Ephésiens 4, 1-16

Matthieu, le publicain

Père Claude Flipo

Hommes et femmes du Nouveau Testament, p. 53s

          La Caravage, peintre italien du XVIIème siècle, a magistralement fait le portrait de Matthieu, le publicain, fils d’Alphée, saisi sur le vif au moment où il est appelé par Jésus. Ce chef d’œuvre se trouve dans l’église Saint-Louis-des-Français, à Rome. Le tableau, réalisé en 1600, mesure 340 centimètres sur 322. Le Caravage a représenté l’événement de la vocation de Matthieu comme la rencontre intense et silencieuse de deux regards.
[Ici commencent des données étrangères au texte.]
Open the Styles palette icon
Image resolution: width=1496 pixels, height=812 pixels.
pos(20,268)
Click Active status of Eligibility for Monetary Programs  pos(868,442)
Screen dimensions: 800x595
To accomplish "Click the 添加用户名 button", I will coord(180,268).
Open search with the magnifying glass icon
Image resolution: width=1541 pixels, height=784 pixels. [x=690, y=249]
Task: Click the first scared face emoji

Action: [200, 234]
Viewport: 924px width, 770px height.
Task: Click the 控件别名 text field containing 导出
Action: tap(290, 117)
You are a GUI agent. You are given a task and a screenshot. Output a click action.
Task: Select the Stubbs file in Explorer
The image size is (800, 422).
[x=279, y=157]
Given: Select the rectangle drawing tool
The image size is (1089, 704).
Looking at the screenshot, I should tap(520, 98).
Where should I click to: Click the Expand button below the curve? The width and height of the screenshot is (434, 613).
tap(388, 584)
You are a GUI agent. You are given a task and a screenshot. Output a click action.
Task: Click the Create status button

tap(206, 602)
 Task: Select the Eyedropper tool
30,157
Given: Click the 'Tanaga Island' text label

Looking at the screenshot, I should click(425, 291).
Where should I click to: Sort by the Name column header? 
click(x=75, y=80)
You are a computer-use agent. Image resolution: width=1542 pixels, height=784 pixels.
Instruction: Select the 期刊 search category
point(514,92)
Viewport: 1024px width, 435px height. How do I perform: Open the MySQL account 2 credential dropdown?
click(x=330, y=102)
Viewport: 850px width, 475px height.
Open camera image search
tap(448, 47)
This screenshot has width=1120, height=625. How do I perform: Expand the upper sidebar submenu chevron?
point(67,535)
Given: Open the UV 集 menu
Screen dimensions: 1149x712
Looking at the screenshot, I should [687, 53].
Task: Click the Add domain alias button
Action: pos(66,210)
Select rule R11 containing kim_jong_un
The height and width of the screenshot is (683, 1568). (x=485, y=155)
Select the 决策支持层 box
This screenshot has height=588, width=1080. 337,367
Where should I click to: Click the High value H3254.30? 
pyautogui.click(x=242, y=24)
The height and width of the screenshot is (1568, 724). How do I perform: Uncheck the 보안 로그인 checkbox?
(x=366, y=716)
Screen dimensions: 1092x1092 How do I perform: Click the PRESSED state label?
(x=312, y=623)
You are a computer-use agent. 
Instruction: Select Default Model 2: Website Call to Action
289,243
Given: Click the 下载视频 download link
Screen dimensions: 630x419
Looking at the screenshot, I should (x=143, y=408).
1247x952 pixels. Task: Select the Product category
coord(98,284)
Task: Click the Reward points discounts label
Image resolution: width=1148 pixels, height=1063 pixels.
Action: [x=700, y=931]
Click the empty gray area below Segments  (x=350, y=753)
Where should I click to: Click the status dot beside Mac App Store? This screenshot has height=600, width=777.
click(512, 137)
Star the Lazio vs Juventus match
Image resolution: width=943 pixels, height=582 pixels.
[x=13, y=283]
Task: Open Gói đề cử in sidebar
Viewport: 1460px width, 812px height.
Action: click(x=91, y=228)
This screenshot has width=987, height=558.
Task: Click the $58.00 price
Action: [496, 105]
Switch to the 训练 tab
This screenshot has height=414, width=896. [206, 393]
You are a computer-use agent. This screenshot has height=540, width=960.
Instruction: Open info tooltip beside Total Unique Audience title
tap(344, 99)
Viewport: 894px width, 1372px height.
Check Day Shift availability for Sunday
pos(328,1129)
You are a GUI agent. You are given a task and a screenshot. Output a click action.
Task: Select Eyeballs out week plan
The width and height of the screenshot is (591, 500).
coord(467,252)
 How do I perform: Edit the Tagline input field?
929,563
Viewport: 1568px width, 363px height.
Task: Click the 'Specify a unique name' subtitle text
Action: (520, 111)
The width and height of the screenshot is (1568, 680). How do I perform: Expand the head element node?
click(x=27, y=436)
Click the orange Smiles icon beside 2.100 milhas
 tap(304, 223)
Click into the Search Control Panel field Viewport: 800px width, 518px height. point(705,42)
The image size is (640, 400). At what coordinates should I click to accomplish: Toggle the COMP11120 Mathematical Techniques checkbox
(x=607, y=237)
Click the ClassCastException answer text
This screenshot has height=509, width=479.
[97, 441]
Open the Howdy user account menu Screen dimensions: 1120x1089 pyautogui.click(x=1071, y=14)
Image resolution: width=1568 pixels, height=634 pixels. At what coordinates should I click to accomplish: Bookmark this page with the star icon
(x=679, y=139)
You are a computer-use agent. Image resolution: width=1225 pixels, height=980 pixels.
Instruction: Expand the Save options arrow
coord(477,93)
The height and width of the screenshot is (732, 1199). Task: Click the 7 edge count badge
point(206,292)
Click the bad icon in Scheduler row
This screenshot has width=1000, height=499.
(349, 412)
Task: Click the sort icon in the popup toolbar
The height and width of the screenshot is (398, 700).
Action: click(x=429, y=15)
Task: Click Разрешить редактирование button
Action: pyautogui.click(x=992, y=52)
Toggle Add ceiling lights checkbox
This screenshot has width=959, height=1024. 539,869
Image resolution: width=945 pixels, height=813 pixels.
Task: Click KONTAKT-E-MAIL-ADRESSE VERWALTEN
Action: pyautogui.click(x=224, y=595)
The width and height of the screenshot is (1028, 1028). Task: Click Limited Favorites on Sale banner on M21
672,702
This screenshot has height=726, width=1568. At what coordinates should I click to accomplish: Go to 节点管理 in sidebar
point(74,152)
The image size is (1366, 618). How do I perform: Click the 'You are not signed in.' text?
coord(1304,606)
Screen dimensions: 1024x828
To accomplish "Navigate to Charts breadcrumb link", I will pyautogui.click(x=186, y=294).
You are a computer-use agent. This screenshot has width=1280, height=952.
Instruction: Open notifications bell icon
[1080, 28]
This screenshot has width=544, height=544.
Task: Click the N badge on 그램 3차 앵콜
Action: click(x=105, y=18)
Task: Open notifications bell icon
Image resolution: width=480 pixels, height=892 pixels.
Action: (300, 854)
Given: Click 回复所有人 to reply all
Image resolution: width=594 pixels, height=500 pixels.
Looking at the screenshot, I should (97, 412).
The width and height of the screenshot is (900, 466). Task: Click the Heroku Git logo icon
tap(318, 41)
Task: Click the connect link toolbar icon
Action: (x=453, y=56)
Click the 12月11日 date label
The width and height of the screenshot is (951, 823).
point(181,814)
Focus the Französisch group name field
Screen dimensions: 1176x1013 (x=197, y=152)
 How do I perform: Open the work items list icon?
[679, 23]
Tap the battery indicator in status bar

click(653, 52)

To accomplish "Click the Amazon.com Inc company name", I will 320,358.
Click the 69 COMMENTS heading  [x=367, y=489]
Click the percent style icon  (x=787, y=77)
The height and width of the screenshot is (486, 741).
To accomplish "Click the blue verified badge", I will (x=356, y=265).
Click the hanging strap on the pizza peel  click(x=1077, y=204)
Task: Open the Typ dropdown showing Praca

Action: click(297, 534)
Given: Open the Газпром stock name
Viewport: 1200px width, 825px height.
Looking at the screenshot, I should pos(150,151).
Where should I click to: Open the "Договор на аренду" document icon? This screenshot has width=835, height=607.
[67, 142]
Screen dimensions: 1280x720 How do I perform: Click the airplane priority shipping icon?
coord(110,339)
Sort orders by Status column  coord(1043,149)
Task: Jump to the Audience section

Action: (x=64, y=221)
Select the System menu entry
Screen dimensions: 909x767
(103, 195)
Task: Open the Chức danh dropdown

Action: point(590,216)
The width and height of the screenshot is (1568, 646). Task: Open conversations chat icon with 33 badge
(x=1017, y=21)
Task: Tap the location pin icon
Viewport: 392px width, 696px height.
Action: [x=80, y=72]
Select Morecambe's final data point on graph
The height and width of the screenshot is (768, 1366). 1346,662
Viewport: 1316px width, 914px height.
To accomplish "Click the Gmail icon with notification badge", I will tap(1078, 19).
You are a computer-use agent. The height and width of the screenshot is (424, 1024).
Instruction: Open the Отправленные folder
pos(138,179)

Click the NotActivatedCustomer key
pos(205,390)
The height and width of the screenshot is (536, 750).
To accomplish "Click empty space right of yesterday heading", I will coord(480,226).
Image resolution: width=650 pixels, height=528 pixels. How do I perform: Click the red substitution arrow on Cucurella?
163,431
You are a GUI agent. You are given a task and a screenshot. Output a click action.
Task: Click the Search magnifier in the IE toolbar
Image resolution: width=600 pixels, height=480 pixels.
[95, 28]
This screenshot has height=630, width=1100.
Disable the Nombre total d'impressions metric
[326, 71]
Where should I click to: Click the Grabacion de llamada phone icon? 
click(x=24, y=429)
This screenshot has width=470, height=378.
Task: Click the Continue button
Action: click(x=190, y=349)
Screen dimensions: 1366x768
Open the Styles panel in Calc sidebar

Lévi, tel est son nom avant qu’il ne devienne l’apôtre Matthieu, est assis à son bureau de douane, entouré de quatre auxiliaires occupés à compter la recette du jour. Son visage, vivement éclairé, est levé vers celui de Jésus, debout dans l’encadrement lumineux de la porte. Leurs yeux se croisent. Le Christ est entré, avec Simon-Pierre dans l’ombre, et d’un mouvement de la main droite, puissant et décisif, il appelle Lévi. Celui-ci, ébloui par la lumière soudaine et comme stupéfait, amorce un geste de recul et, de sa main gauche retournée vers sa poitrine, semble dire : Moi ?, alors que sa main droite agrippe encore la pièce de monnaie qu’il vient de compter. Le doigt de Jésus, dont la majesté traverse en quelque sorte l’espace du tableau, évoque irrésistiblement le doigt de Dieu appelant l’homme à l’existence, dans La Création d’Adam de Michel-Ange, à la chapelle Sixtine. Et le doigt de Pierre, sous le sien, semble acquiescer à l’appel du Christ et adopter Lévi comme compagnon.

Tout le mystère de la vocation divine s’exprime en cet instant décisif, que le récit évangélique narre en quelques mots rapides : En passant, il vit Lévi, le fils d’Alphée, assis au bureau de la douane, et lui dit : Suis-moi. Et se levant, il le suivit. Evidence de l’appel, chez un homme qui semble à mille lieux de s’y attendre, lui, le publicain, le fonctionnaire d’Hérode Antipas, réputé faire un métier de « pécheur public ».